La prima Gilded Age risale a fine Ottocento. Il nome viene dal titolo di un romanzo satirico del 1873 in cui Mark Twain e Charles Dudley Warner raccontano le pratiche corrotte di uomini politici e affaristi negli Stati Uniti post-Guerra civile, in una età non dell’oro bensì, appunto, “dorata”, in modo superficiale, sfavillante, finto. Il termine è stato adottato dagli storici (anche nei manuali scolastici) per etichettare un’epoca non solo di corruzione, ma anche di stato minimo, mercato senza regole e capitalismo senza freni. Un’epoca in cui si affermarono il culto del darwinismo sociale con capitani d’industria e della finanza avidi come “baroni ladri” e potenti più di ogni governo. Un’epoca quindi di grandi ricchezze e grandi povertà.
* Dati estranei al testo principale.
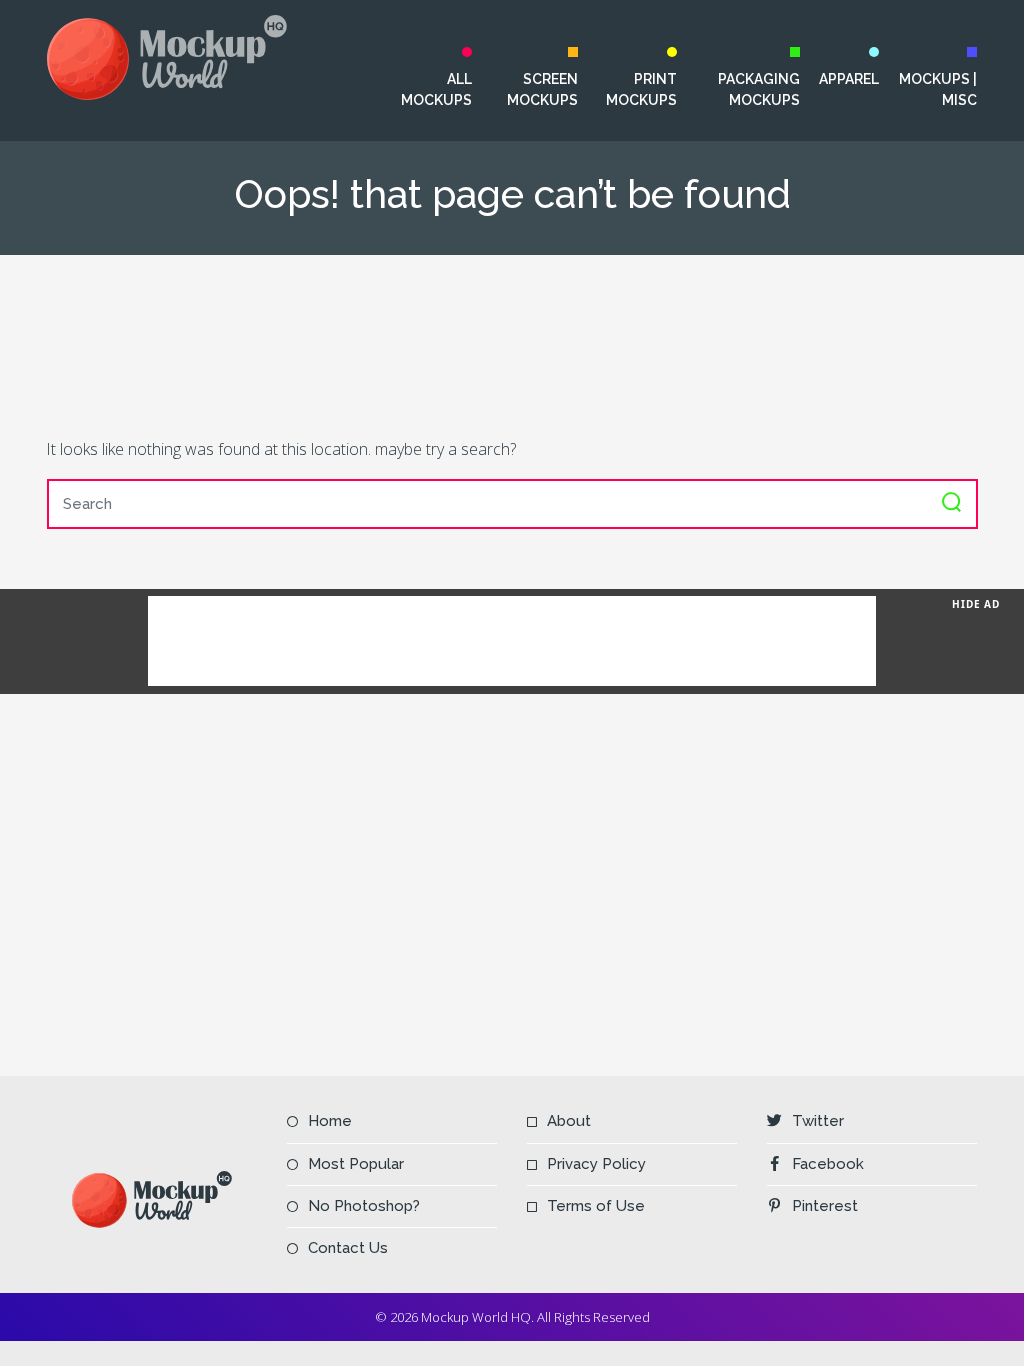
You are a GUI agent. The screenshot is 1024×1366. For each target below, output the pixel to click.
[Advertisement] (512, 345)
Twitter (818, 1121)
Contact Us (348, 1248)
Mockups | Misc (938, 89)
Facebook (828, 1164)
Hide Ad (976, 604)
Si tratta di un periodo storico che, per alcuni suoi aspetti, rappresenta per i conservatori di oggi un’utopia realizzata: un’età non dorata bensì dell’oro, una vera Golden Age in cui l’America era ancora l’America. Prima che inciampasse in quel gigantesco errore che è stato il Novecento, con l’invenzione delle politiche di regolamentazione dei mercati, delle imposte sul reddito, delle riforme sociali redistributive, del big government e dei cittadini ridotti a passivi utenti di benefit statali (il famoso 47% di americani di cui ha parlato Mitt Romney nell’ultima campagna elettorale). Nel passato ottocentesco ci sarebbero dunque i semi del futuro, in una sorta di viaggio Back to the Future – che peraltro era uno dei film preferiti nella Casa bianca del presidente Reagan.
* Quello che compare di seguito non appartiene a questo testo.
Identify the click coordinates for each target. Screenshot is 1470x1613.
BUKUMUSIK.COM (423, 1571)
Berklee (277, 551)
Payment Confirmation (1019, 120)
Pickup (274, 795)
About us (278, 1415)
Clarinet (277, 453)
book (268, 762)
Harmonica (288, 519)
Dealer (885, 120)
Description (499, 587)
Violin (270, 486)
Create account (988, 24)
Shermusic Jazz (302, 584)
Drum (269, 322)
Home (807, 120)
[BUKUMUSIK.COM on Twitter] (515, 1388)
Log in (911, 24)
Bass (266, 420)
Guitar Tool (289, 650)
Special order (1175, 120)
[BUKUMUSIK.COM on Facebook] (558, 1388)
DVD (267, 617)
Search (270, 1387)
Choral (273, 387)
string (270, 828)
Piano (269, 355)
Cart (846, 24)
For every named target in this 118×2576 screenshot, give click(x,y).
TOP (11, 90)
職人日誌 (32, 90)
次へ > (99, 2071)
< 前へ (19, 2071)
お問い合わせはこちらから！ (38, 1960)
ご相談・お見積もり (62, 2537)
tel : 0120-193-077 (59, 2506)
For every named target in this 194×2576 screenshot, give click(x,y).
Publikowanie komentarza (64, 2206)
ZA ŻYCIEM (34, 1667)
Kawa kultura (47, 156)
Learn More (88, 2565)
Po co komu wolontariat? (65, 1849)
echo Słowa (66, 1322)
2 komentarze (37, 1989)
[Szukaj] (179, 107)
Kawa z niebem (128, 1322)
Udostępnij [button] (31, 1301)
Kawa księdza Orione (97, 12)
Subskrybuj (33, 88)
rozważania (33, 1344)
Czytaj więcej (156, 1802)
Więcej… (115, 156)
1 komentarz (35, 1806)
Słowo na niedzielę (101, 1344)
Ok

Per i liberal invece la Gilded Age è un’epoca dannata che riappare oggi nelle manifestazioni più vistose dell’attuale vita pubblica. Parole come Robber Barons e darwinismo sociale, e la stessa Gilded Age, sono ricomparse nel loro linguaggio polemico. Il presidente Obama ha attaccato il budget federale proposto dai Repubblicani (meno tasse, meno servizi, meno regulation) come una forma di “thinly veiled social Darwinism” – che produrrebbe un ulteriore ampliamento del golfo fra i ricchi e il resto dei cittadini. Le preoccupazioni sono di varia natura. È possibile, come sostengono alcuni studiosi di sistemi economici comparati, che questo divario sia un freno alla crescita economica? E una zavorra a un decente funzionamento della democrazia?
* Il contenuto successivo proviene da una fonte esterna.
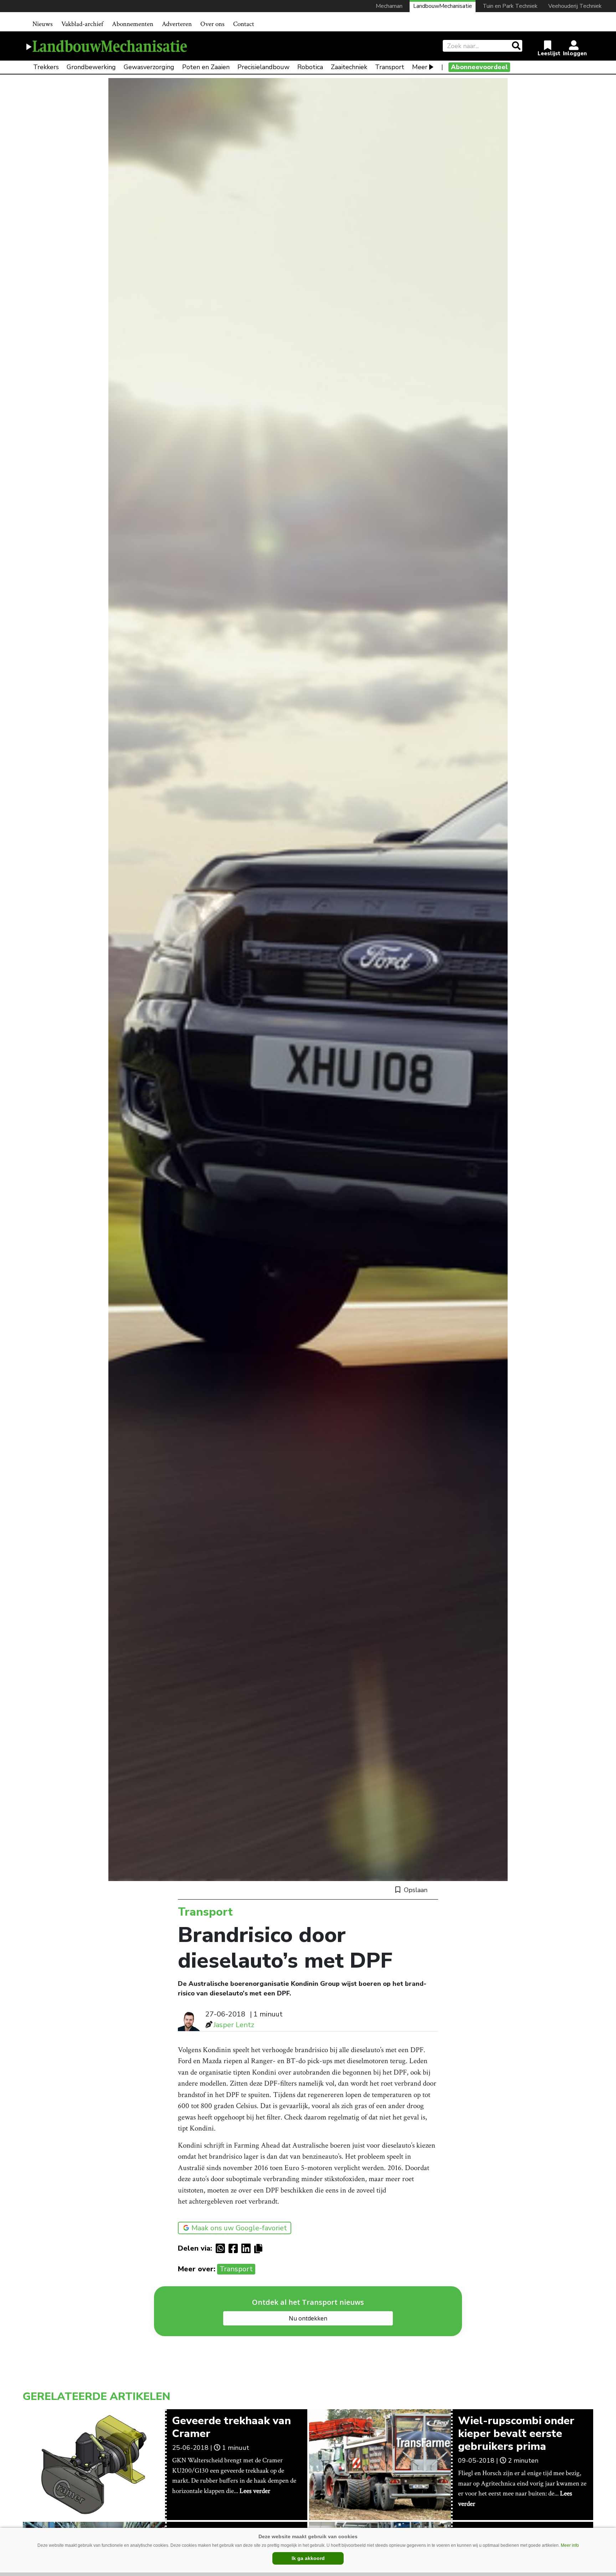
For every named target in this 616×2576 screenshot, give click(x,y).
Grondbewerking (91, 67)
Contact (243, 24)
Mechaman (389, 6)
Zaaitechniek (349, 67)
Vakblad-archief (82, 24)
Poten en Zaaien (206, 67)
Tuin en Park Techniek (510, 6)
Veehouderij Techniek (575, 6)
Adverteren (177, 24)
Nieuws (42, 24)
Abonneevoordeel (479, 67)
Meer (419, 67)
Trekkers (46, 67)
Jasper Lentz (234, 2025)
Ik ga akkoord (308, 2558)
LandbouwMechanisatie (442, 6)
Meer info (570, 2545)
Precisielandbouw (263, 67)
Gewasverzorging (149, 67)
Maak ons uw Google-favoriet (239, 2228)
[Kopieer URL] (260, 2248)
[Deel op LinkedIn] (247, 2248)
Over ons (212, 24)
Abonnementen (132, 24)
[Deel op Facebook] (235, 2248)
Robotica (310, 67)
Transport (389, 67)
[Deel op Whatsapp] (222, 2248)
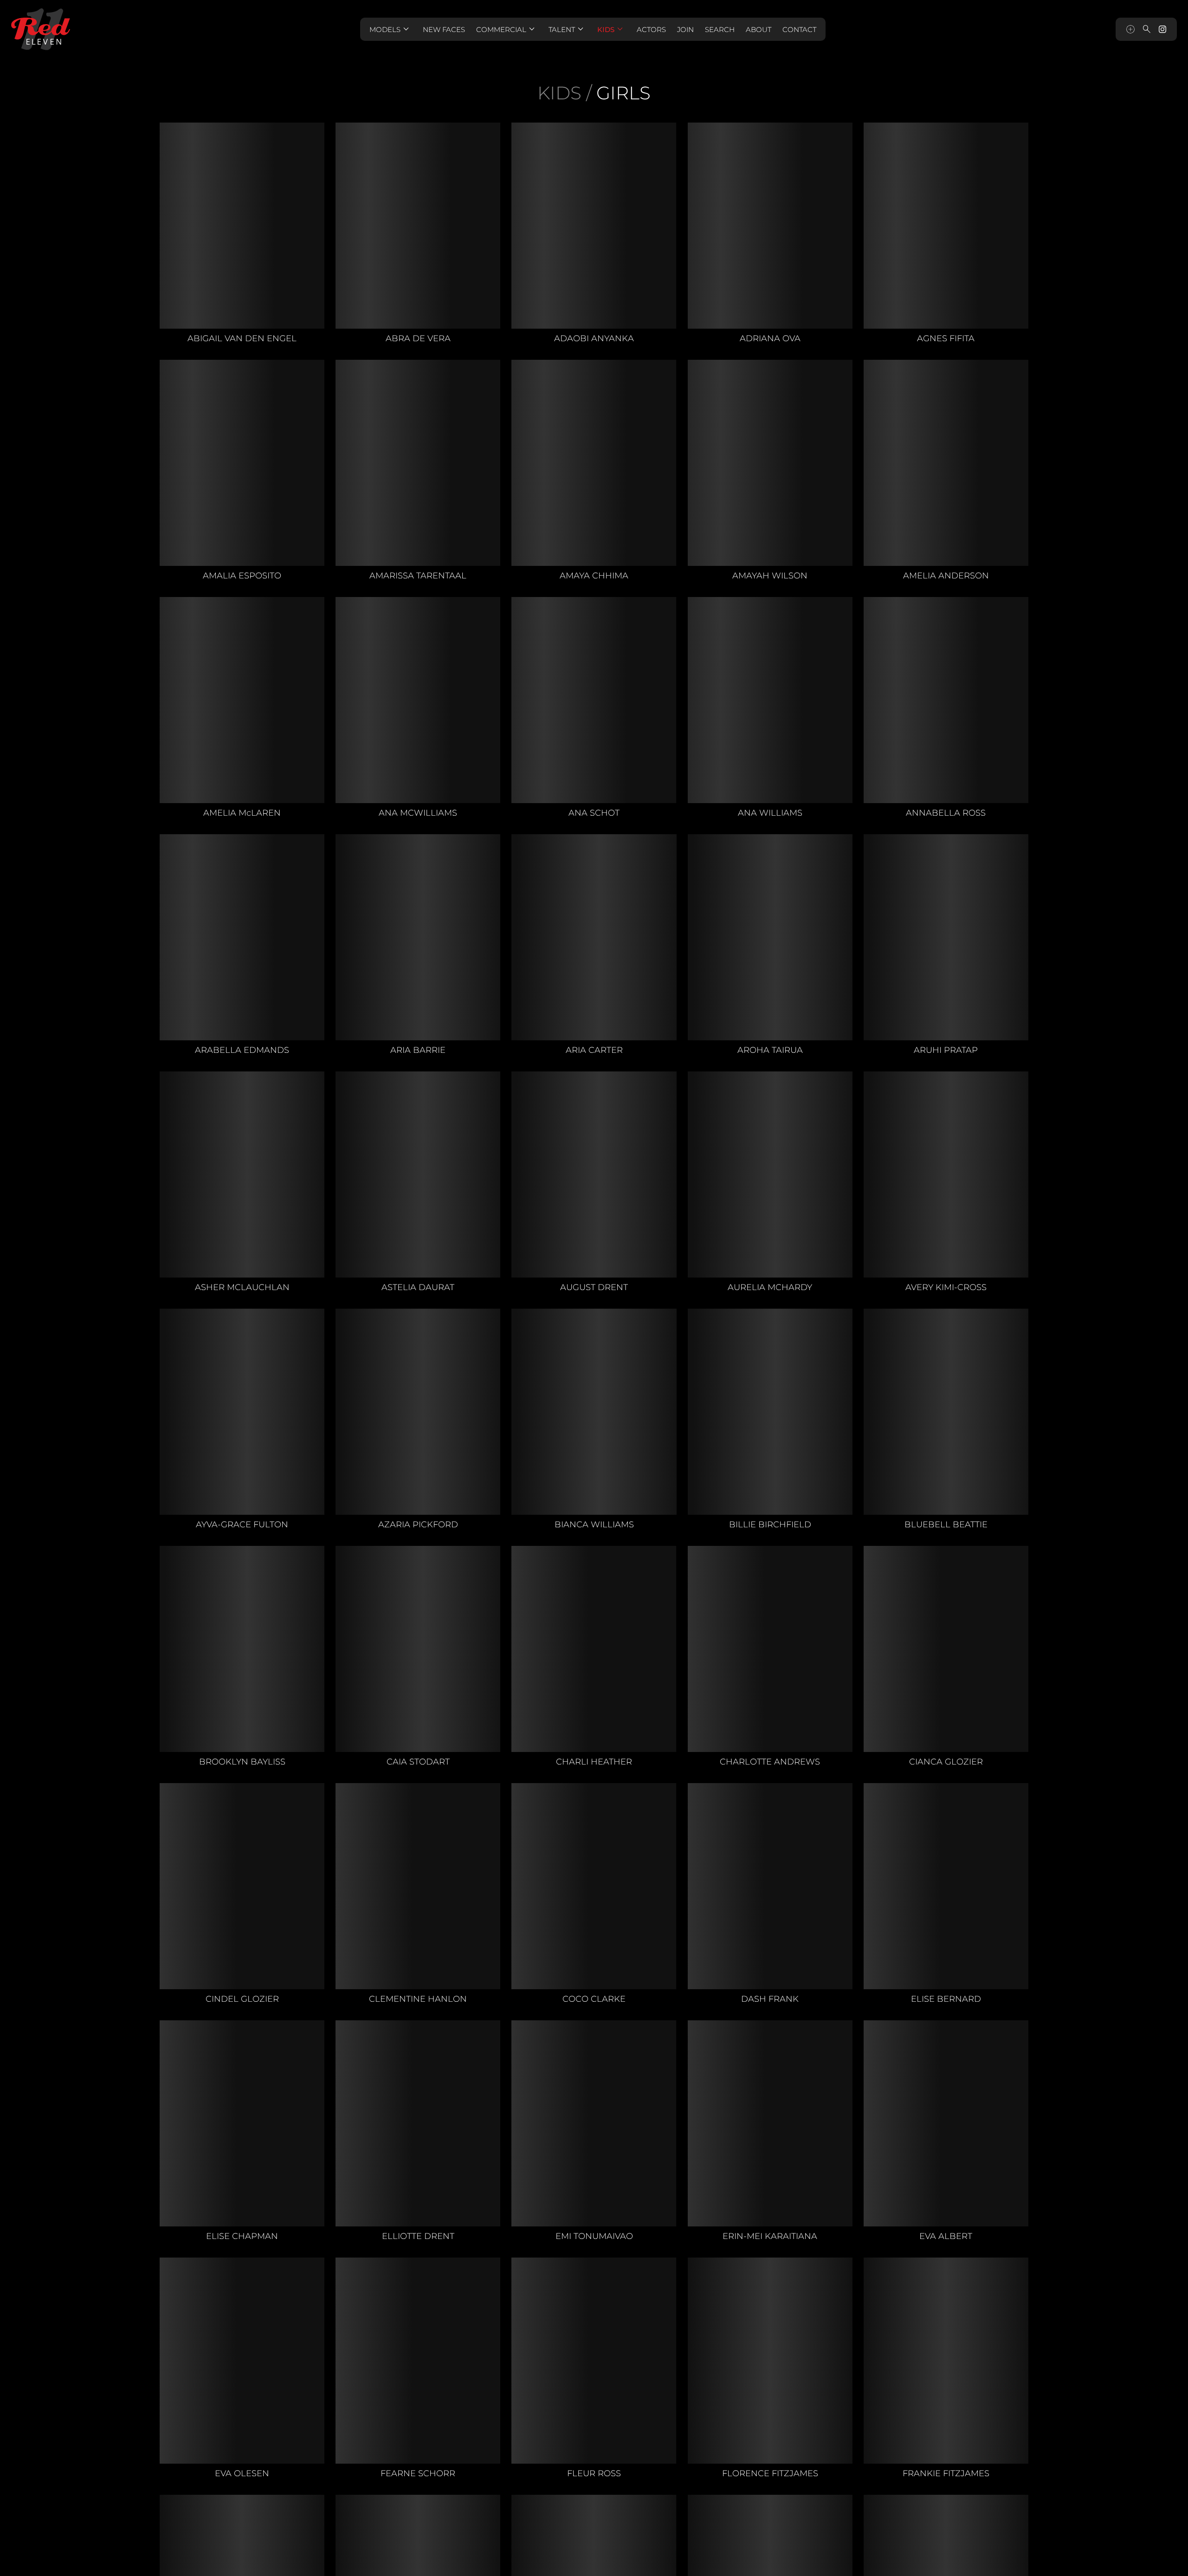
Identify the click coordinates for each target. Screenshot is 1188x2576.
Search (720, 29)
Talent (567, 29)
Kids (611, 29)
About (758, 29)
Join (685, 29)
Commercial (506, 29)
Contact (799, 29)
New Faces (444, 29)
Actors (651, 29)
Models (390, 29)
Per gran parte del Novecento, il secolo del moderno liberalism, è stato il governo (in particolare il governo federale) a riequilibrare in qualche modo gli eccessi dell’economia nazionale. Le tabelle che mostrano l’andamento della concentrazione del reddito nazionale (non della ricchezza) nelle mani dell’1% privilegiato della popolazione raccontano chiaramente questa  storia. Tale concentrazione ha avuto due picchi, del 23.9% nel 1929 e di nuovo del 23.5% nel 2007; nel periodo intermedio la curva è scesa al minimo storico dell’8.9% nel 1976, per poi risalire rapidamente. Le ragioni di tutto questo? Le energiche politiche pubbliche degli anni compresi fra il New Deal e gli anni Sessanta, e il loro rallentamento nel successivo trentennio conservatore – la nuova Gilded Age appunto.

Il rapporto fra una più equa distribuzione del reddito e la democrazia è un tema classico di importanti filoni del pensiero americano. In questi ultimi tempi lo hanno riproposto alcuni osservatori con libri dai titoli eloquenti, come quelli di Larry Bartels, Unequal Democracy: The Political Economy of the New Gilded Age (del 2008), e del premio Nobel Joseph Stiglitz, The Price of Inequality: How Today’s Divided Society Endangers Our Future (2012). Nella stessa chiave, il giornalista Hedrick Smith si è chiesto, Who Stole the American Dream? (pubblicato nel settembre 2012). Ne discutevano con altrettanta vivacità, nel pieno della Gilded Age di fine Ottocento, i nuovi intellettuali critici della cultura social-darwinista, che avrebbero aperto la strada alle riforme della Progressive Era e di Franklin Delano Roosevelt. 

Le parole per dirlo ci sono sempre state, anche nel linguaggio popolare. In una loro versione, risalgono addirittura alla tradizione repubblicana (non nel senso del GOP) di origine rivoluzionaria settecentesca, a Thomas Jefferson e poi ai Democratici jacksoniani: una tradizione secondo la quale una eccessiva concentrazione di denaro nelle mani di pochi è un pericolo per le libertà del paese. Se ne trova un’eco semplificata e radicale nello slogan di Occupy Wall Street, “We are the 99%”. E la domanda è sempre la stessa: quanta diseguaglianza può sopportare una repubblica democratica prima che vada in frantumi il suo tessuto sociale e politico, prima che cessi di essere una repubblica?